------ Working data

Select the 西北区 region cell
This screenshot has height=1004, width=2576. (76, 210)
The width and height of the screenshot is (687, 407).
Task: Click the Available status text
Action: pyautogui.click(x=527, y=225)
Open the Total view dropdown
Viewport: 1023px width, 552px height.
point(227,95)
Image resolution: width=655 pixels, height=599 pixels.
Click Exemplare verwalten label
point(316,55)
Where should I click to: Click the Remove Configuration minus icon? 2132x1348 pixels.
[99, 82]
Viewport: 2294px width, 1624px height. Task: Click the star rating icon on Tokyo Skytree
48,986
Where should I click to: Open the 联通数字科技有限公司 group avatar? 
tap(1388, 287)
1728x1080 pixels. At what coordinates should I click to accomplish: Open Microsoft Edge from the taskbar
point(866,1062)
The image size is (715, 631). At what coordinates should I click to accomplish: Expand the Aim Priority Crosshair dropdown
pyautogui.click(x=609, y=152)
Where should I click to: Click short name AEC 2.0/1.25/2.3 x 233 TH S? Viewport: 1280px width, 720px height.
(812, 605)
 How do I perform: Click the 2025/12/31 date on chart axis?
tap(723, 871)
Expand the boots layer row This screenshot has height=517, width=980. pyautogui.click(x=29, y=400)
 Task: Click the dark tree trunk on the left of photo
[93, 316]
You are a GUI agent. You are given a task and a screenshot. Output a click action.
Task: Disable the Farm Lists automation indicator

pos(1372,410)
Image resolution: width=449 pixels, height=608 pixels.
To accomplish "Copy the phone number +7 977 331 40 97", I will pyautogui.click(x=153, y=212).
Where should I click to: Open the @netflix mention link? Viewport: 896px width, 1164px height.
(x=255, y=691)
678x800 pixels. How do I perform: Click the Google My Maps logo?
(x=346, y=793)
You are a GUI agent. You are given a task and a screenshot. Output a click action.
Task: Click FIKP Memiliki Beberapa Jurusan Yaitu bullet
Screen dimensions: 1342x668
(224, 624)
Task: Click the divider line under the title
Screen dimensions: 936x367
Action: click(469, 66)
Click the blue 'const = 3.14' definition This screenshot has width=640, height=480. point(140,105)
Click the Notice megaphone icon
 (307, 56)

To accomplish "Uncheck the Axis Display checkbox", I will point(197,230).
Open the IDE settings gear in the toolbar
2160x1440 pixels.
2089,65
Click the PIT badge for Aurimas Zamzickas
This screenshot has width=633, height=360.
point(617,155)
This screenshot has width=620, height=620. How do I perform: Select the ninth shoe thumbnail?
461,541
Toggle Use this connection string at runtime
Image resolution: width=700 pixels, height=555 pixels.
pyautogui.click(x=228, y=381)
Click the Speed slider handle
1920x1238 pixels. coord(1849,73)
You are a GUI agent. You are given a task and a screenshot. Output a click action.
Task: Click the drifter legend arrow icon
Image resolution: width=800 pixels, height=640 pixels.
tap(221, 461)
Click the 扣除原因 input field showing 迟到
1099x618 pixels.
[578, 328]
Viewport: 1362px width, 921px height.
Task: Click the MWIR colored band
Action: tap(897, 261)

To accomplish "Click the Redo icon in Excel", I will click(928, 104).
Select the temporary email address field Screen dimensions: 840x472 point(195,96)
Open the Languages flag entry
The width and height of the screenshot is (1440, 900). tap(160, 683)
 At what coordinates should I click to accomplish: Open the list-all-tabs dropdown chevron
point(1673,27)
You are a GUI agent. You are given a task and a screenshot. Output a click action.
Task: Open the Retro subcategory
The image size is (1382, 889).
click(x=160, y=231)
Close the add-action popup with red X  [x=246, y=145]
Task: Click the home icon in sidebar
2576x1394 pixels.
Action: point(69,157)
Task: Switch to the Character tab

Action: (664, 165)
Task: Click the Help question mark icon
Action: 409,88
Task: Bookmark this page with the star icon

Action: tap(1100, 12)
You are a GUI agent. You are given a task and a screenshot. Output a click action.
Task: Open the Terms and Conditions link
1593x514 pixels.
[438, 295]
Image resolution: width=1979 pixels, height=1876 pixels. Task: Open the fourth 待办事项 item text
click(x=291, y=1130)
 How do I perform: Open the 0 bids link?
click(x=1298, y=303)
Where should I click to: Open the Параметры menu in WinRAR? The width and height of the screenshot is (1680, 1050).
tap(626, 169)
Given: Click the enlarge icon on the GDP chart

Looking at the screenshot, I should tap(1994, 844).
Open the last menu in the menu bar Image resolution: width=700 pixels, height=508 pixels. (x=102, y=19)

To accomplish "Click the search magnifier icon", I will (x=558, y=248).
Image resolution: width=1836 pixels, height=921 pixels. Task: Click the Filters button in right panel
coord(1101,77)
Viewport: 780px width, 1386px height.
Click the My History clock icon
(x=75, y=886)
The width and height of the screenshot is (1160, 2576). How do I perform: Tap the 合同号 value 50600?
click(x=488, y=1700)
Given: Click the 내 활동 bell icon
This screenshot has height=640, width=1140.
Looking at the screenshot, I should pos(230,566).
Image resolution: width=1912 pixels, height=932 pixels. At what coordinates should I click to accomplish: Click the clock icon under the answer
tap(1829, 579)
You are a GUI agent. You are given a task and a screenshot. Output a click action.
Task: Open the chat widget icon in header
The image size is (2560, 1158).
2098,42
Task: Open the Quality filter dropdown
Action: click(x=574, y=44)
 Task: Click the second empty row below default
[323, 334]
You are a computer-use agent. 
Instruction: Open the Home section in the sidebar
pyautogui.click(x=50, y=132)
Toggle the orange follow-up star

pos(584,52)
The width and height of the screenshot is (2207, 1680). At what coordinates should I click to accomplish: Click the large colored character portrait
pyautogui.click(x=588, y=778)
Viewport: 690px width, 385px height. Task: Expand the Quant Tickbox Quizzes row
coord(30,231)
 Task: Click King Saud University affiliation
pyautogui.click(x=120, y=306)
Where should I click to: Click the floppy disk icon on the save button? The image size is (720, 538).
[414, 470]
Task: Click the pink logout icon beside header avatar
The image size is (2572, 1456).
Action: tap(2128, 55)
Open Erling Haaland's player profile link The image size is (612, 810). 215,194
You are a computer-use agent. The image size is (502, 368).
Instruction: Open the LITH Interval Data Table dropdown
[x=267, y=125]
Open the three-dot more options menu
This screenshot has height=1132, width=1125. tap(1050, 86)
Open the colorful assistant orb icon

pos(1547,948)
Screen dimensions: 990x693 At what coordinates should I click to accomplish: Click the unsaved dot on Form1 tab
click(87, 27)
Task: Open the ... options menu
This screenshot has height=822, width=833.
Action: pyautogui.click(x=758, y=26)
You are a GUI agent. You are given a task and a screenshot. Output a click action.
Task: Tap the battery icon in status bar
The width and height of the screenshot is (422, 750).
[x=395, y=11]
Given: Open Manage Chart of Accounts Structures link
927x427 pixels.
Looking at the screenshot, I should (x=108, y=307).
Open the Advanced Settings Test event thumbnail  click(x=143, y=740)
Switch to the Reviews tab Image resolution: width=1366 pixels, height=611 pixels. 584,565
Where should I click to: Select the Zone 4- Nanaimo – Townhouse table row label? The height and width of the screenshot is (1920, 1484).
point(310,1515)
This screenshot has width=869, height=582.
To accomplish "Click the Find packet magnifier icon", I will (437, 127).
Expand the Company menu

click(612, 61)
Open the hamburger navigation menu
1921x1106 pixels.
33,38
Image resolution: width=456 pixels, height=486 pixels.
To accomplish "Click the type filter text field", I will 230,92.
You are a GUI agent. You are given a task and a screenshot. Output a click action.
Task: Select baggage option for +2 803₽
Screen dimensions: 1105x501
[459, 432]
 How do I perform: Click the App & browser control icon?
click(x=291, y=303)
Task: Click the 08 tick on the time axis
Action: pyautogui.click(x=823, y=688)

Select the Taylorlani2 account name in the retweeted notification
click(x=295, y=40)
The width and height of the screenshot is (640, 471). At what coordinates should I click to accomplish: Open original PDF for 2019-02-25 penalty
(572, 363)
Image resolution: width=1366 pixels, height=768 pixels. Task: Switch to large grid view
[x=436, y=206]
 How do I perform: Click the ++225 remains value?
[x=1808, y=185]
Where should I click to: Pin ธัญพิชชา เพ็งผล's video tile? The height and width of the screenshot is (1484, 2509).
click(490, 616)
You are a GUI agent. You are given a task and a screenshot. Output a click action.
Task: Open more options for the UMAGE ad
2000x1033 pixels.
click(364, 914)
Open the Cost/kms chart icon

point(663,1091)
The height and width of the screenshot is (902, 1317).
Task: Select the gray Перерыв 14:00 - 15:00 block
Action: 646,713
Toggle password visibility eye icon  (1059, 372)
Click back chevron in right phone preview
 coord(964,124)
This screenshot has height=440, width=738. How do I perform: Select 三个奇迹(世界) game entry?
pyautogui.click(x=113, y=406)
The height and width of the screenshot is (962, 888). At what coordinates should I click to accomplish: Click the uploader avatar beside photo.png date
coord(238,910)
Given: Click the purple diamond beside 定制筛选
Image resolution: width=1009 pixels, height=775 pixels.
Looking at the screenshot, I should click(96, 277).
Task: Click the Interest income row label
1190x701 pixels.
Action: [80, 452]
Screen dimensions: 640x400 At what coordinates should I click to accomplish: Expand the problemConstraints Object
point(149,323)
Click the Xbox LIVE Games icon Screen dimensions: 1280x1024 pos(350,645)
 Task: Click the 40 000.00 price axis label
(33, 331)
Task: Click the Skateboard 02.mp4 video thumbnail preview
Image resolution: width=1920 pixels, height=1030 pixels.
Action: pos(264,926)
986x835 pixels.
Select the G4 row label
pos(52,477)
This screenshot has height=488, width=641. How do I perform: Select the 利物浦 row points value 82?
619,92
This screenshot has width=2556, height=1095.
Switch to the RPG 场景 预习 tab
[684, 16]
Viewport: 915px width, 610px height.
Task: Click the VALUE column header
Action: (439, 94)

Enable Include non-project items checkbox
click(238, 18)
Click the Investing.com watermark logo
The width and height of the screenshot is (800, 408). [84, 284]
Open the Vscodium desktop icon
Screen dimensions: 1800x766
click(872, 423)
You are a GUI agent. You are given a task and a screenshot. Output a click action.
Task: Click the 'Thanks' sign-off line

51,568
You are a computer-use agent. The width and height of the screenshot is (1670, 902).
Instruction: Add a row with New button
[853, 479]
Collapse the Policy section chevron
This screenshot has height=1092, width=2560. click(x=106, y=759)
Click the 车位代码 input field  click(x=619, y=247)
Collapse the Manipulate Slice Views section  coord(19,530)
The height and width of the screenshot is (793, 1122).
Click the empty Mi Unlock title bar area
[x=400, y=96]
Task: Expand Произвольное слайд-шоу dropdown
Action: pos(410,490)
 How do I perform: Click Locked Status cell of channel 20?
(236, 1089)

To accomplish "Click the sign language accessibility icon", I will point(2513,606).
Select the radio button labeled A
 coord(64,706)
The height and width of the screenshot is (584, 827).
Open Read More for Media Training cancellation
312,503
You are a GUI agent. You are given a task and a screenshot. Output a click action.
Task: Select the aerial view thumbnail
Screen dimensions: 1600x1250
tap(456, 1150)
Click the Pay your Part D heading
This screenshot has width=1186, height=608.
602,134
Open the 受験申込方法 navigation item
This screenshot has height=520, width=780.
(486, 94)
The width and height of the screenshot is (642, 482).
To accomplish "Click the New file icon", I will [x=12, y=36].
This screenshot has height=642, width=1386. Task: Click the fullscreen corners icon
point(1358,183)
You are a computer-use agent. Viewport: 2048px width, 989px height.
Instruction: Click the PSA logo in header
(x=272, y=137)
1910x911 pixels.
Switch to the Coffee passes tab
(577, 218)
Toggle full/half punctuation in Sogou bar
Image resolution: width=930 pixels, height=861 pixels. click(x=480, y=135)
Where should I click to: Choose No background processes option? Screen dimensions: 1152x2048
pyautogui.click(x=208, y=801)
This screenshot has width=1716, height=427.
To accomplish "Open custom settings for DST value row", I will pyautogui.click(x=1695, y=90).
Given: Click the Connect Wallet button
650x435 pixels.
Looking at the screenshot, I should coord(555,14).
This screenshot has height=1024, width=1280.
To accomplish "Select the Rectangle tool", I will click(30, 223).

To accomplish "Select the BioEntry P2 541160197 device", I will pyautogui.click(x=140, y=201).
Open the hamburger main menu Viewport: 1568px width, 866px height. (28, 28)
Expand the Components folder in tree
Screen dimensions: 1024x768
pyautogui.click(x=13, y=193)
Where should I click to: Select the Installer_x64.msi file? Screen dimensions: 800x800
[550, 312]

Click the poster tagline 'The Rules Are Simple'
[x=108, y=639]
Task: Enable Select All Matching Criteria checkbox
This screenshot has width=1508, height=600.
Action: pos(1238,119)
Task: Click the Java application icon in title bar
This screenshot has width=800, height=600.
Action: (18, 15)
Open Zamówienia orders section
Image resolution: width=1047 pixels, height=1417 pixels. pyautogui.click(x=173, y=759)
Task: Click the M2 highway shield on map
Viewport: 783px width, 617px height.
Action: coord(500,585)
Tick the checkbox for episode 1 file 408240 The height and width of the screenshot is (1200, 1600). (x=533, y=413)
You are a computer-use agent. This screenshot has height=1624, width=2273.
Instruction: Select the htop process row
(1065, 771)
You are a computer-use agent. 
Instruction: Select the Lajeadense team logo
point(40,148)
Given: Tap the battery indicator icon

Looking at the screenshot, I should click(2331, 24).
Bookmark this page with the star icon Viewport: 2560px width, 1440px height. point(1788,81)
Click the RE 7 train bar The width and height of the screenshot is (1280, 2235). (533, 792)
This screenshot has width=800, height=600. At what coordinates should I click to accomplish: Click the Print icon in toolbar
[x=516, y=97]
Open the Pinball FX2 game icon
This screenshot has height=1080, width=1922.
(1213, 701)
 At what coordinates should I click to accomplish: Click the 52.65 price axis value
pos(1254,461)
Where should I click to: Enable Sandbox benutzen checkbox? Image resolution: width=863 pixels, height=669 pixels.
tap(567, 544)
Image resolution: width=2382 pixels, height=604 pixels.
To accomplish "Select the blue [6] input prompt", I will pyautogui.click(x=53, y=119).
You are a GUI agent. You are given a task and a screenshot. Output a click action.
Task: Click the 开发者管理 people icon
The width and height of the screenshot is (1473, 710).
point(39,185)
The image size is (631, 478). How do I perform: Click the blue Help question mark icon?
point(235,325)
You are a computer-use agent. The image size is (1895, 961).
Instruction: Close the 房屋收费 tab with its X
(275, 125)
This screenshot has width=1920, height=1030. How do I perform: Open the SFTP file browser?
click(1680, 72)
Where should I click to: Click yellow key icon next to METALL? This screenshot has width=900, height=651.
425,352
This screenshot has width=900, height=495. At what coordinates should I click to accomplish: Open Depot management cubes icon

------------

* Short exercise *
Convert everything from the line containing "How do I perform: Click the App" down to the line containing "click(x=295, y=40)", both included, into a numbered list with one line per item, leaving out blank lines.

* Task response *
1.  How do I perform: Click the App & browser control icon?
2. click(x=291, y=303)
3. Task: Click the 08 tick on the time axis
4. Action: pyautogui.click(x=823, y=688)
5. Select the Taylorlani2 account name in the retweeted notification
6. click(x=295, y=40)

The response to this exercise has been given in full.